Leuchtturm-Preisträger 2024: Correctiv für ihre Recherche „Geheimplan gegen Deutschland“
Laudatorin: Özge Inan, freie Journalistin und Autorin
Liebe Kolleginnen und Kollegen, liebes Correctiv-Team,
„Offenbar glauben sie, kurz vor dem Durchbruch zu stehen.“ Das ist ein Satz aus der Recherche, die wir heute gemeinsam auszeichnen. „Die Zeiten scheinen ihnen günstig“, heißt es weiter, „die Pläne sind ausgearbeitet“.
Sie, das sind Juristen, Politiker, Intellektuelle in Hemd und Sakko in einem Konferenzsaal unweit des Wannsees. Und die Pläne, das ist die Vertreibung von Millionen von Menschen aus Deutschland, weil sie den Herrschaften im Konferenzsaal nicht deutsch genug sind.
Die Zeiten scheinen ihnen günstig. Als ich die Correctiv-Recherche zum ersten Mal gelesen habe, war es dieser Satz, der mir das Blut in den Adern gefrieren ließ. Nicht der „Assimilationsdruck“, nicht der nordafrikanische Musterstaat, nicht einmal der in seiner sachlichen Grausamkeit unübertroffen deutsche Ausdruck „Remigration“. Mich hat am heftigsten gepackt, dass diesen Leuten die Zeiten günstig erscheinen. Diesen hochintelligenten Leuten, die Politik und Gesellschaft genauestens beobachten, die den Daumen zu jeder Zeit am Puls unserer Demokratie haben, mit der Sorgfalt eines Mörders, der den Moment abwartet, in dem er das Kissen vom Gesicht seines Opfers nehmen kann.

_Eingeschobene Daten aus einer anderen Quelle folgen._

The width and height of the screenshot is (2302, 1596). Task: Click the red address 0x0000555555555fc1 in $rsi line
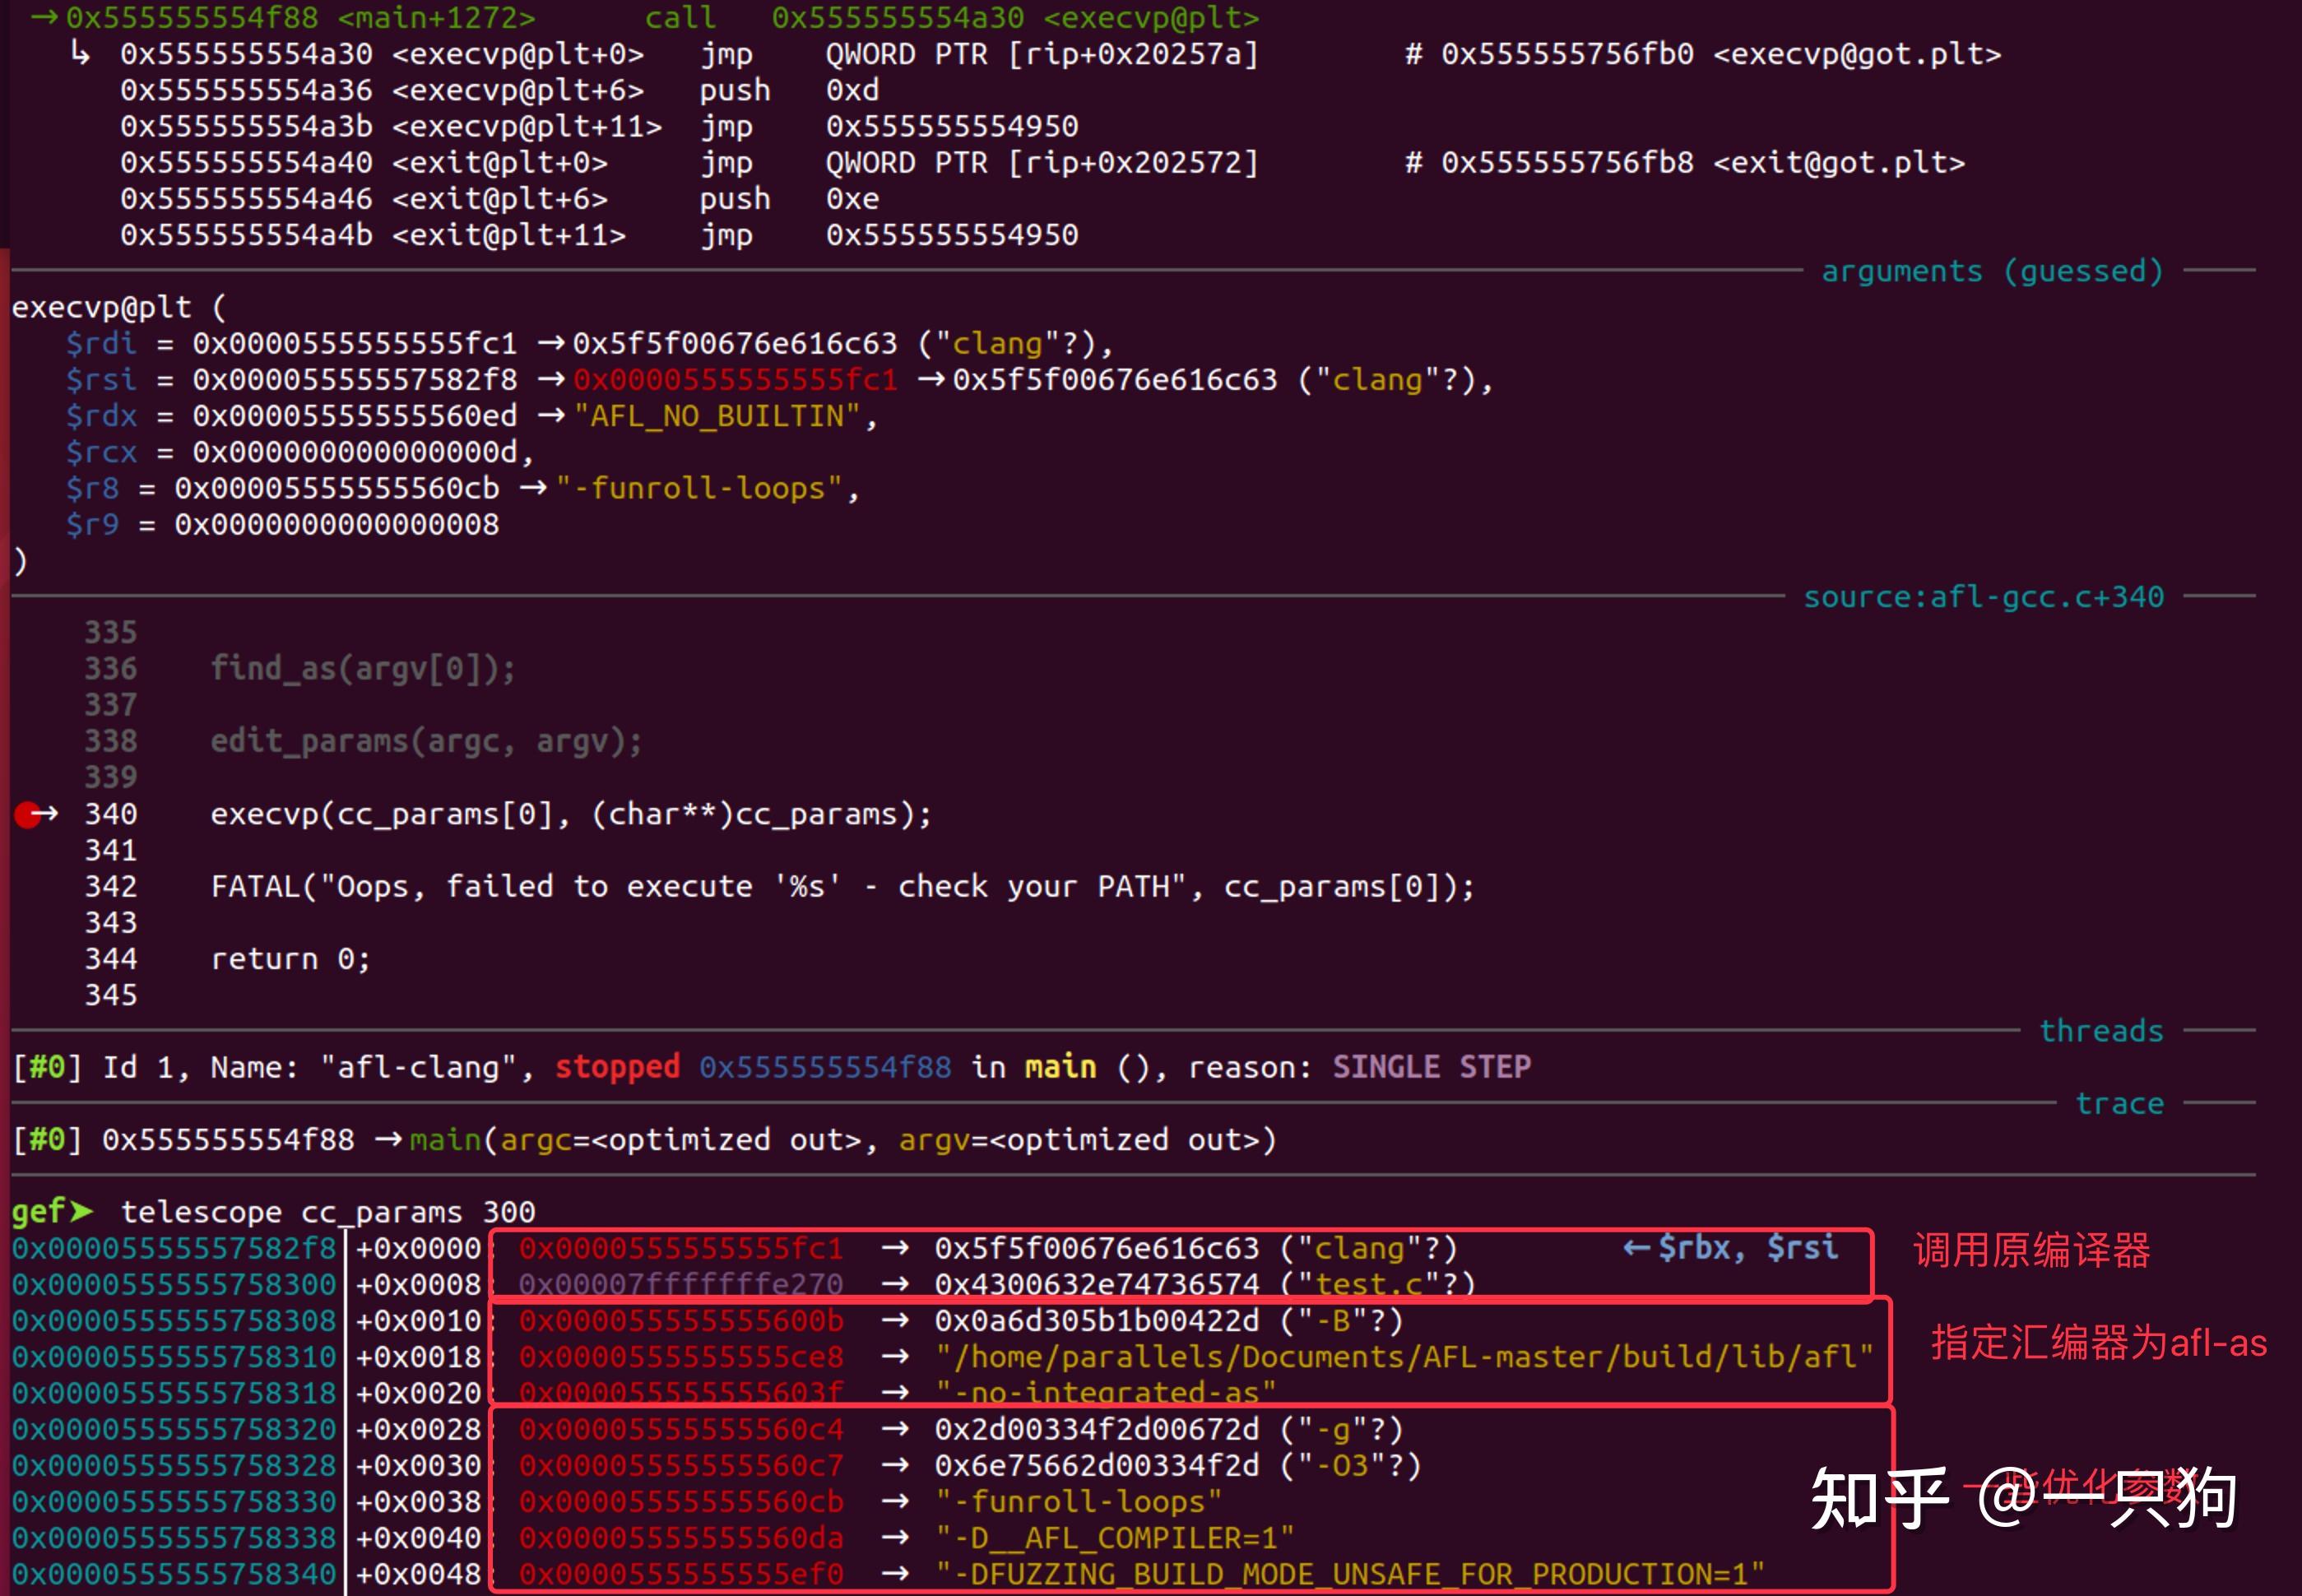pos(735,380)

Und ich glaube, dass darin der Kern dessen steckt, was die Correctiv-Recherche so unschätzbar wertvoll macht. Weil sie in ihrer ganzen Klarheit dokumentiert, wie günstig die Zeiten für die Faschisten um Martin Sellner sind. Weil sie ihre Strategien offenlegt. Weil sie uns darüber in Kenntnis setzt, wie die extreme Rechte diskutiert, welche Hürden sie noch sieht, wie sie sie zu überwinden und diesen historisch günstigen Moment fruchtbar zu machen gedenkt. Damit macht Correctiv ihnen einen Strich durch die Rechnung der taktischen Selbstverharmlosung. Diese Recherche zeigt: Diese Rechnung geht in einer Gesellschaft mit einer wachsamen und anständigen Presse nicht auf.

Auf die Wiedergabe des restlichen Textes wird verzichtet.